Zaten ilk 3 turdaki rakipler ekstrem durumlar olmadığı sürece (2011 Roland Garros Isner ile oynaması gibi) Nadal, Djokovic gibi raketler için genelde sorun değil. 4. turda Almagro, çeyrekte Ferrer ve yarı finalde Wawrinka. Bu senenin başına kadar Nadal bunlarla ne zaman oynasa evire çevire yenerdi. Zaten Almagro ve Wawrinka'ya karşı mağlubiyeti yoktu. Ferrer'e de toprakta sanırım bir 10 yıl önce falan kaybetmişti. Ama senenin başında önce Wawrinka yendi. Sonra toprakta Almagro ve Ferrer yendi. Yani Nadal'ın kurası Nadal'a bağladı. Roma'da çeyrek finalden sonra oynadığı tenisi bile oynasa yarı finale kadar en azından çok sıkıntıya girmeden gelmesi lazım. Finalde ise Djokovic ile eşleşirse şansı düşük.

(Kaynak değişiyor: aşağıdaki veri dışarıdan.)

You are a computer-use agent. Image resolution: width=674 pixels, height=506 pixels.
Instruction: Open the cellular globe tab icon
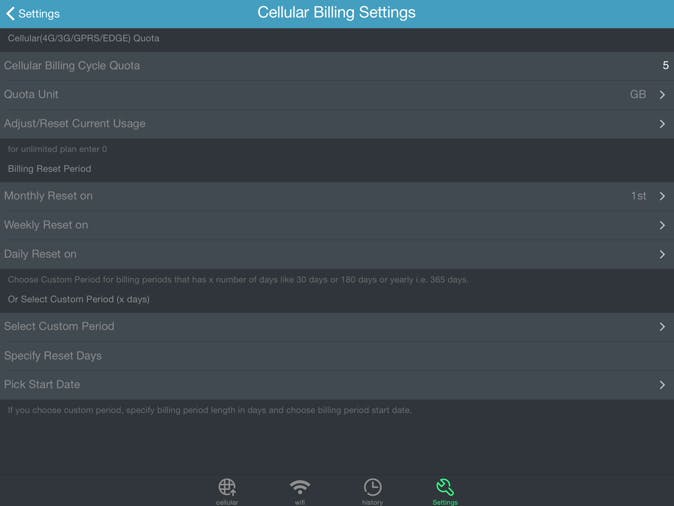click(x=227, y=487)
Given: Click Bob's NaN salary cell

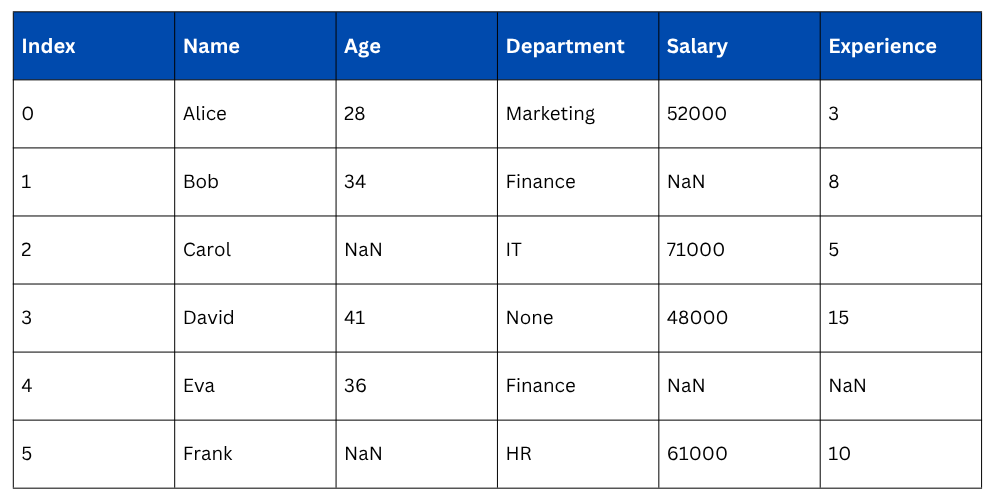Looking at the screenshot, I should 686,182.
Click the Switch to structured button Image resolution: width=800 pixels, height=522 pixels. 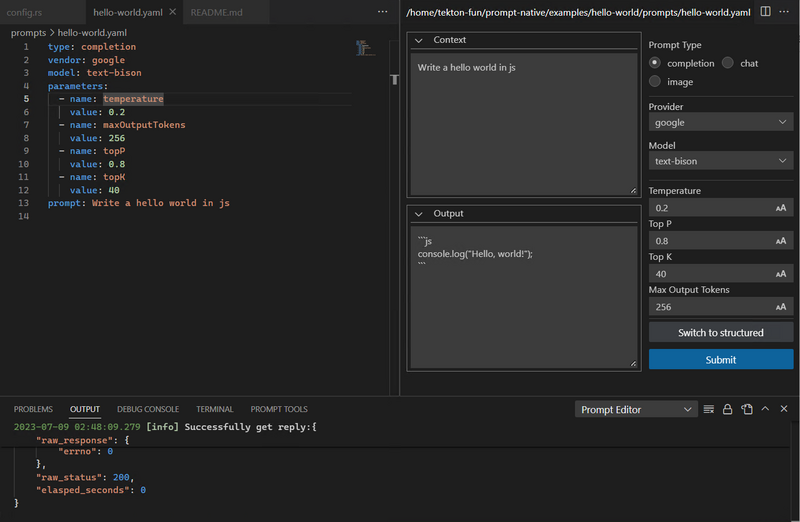coord(720,332)
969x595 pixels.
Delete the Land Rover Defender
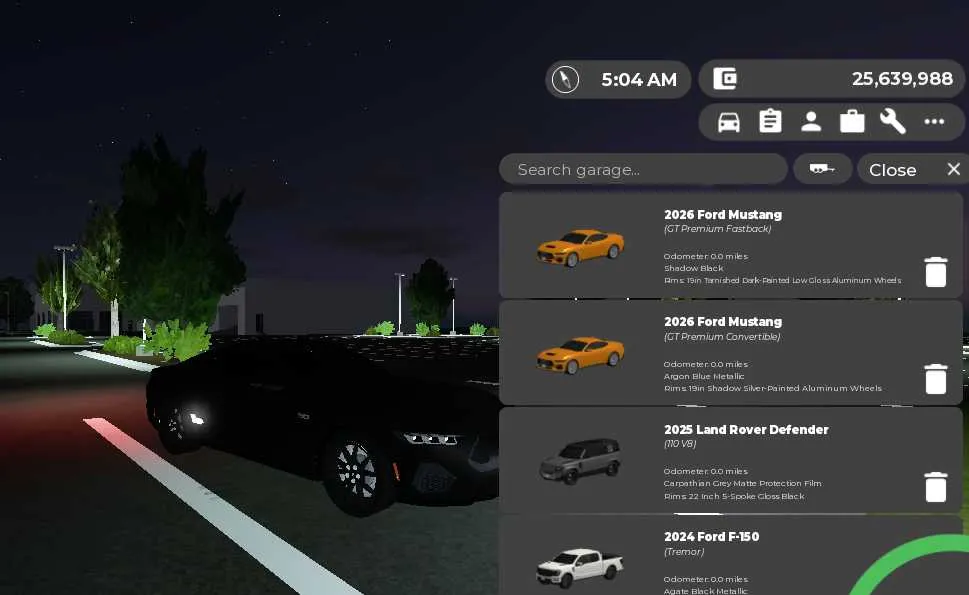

2. Novak Djokovic: Bu sene aslında inişli çıkışlı. Ya da 2011'deki o dehşet formundan sonra bize de öyle geliyor olabilir. Yine de geçen senenin 2. yarısında yakaladığı formun biraz altında olduğu kesin. Toprak sezonunda da Roma'ya kadar ortalıkta yoktu ve bence Roma'da da dozer gibi ezip geçen bir tenisi yoktu. Stepanek dışındaki bütün maçlarda set kaybetti, 3 maçı geriden gelerek çevirdi. Özellikle de Raonic'e elenmesi an meselesiydi. Ama finalde Nadal'ı görünce yine kırmızı gören boğa gibi oldu ve 46 winner gibi süper bir rakamla kazandı.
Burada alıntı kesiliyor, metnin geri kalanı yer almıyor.